**HOW TO COMPLETE THIS TASK**
Below are some records. Copy every line in them that holds "sidebar".

::: RECORDED DATA

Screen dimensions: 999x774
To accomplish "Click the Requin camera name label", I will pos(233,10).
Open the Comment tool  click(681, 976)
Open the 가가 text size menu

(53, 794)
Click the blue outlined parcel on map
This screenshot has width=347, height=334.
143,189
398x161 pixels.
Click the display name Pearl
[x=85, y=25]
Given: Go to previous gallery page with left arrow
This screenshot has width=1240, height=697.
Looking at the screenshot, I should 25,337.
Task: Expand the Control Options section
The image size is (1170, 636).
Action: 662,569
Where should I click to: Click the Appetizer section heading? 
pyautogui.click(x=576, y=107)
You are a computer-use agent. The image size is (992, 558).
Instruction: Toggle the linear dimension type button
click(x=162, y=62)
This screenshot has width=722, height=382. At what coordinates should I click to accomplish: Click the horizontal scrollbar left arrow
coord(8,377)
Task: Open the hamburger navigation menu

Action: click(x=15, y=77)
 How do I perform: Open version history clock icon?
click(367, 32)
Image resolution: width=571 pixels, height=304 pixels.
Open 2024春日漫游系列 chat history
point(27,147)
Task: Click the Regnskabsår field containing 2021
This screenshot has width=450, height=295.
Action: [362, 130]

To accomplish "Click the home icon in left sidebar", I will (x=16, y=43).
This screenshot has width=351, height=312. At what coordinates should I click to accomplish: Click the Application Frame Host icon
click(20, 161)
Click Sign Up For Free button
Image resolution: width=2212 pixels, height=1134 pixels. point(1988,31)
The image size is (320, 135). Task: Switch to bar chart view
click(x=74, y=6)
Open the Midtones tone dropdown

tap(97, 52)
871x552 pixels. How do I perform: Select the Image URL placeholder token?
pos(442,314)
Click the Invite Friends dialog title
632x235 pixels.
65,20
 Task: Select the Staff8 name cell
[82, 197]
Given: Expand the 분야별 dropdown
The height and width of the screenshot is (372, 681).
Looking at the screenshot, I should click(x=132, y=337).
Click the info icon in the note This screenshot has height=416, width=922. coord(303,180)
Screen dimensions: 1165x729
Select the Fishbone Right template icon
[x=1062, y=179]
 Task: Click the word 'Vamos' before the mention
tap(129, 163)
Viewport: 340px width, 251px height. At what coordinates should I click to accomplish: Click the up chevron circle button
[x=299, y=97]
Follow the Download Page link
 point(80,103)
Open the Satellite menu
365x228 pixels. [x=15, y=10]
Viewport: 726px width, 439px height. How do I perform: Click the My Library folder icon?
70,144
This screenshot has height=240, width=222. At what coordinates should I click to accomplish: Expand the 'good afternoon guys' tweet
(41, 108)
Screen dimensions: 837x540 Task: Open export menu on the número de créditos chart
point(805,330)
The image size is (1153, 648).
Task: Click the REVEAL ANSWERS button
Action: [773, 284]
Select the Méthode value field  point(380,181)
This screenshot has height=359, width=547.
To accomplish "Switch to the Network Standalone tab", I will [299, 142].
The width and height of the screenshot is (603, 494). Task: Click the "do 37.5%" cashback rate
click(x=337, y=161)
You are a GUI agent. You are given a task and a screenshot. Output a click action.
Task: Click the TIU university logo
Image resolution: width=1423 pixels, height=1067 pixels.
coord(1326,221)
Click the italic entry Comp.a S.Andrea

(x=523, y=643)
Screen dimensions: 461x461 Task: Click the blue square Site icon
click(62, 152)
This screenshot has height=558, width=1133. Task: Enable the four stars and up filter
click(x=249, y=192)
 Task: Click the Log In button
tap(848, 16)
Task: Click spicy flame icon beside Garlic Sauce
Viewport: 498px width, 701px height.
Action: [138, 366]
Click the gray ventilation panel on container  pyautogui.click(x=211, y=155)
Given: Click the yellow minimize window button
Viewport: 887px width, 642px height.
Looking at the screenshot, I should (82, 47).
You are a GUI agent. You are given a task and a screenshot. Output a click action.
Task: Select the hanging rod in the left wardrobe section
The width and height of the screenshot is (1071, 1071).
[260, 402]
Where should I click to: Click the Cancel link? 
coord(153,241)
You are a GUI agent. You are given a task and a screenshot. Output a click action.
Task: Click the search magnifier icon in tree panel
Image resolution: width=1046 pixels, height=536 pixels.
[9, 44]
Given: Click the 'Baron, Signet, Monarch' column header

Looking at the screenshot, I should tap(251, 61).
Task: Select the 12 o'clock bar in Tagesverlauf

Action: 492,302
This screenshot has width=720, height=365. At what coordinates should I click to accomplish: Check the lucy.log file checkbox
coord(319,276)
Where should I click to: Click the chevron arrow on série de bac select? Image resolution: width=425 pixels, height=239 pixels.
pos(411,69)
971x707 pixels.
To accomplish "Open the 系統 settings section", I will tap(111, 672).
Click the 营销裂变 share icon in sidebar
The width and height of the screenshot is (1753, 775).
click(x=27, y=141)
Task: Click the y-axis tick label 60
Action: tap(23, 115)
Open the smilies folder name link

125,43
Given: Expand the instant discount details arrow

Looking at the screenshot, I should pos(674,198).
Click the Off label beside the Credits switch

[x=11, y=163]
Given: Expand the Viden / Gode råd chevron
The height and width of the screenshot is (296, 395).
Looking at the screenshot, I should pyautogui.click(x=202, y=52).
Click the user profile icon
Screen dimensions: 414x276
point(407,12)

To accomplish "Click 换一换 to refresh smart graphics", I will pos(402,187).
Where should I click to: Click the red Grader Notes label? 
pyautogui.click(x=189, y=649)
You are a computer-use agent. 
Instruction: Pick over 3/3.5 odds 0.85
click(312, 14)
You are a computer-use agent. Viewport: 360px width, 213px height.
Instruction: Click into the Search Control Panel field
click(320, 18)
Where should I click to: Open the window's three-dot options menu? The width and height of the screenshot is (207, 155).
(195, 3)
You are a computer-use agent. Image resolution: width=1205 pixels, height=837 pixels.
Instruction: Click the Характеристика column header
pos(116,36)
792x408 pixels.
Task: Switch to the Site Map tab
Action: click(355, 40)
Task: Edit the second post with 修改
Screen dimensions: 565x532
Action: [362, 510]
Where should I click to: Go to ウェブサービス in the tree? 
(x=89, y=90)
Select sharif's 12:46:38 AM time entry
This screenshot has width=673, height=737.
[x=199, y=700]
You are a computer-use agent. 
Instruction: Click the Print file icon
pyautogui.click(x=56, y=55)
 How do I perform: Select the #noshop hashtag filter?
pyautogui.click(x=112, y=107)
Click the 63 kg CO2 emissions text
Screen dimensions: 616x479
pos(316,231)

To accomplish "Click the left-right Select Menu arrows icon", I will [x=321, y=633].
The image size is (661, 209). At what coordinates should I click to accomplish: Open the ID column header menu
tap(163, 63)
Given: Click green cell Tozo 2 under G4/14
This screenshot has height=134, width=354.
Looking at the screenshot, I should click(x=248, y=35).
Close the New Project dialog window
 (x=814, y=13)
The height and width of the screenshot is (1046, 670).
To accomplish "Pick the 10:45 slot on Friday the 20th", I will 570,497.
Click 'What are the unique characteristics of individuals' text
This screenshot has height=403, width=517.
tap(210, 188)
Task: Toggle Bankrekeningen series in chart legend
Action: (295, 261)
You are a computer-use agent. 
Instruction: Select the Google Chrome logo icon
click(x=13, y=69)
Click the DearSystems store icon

::::::

**OUTPUT BELOW**
To accomplish "Click the home icon in left sidebar", I will (x=16, y=43).
Click the 营销裂变 share icon in sidebar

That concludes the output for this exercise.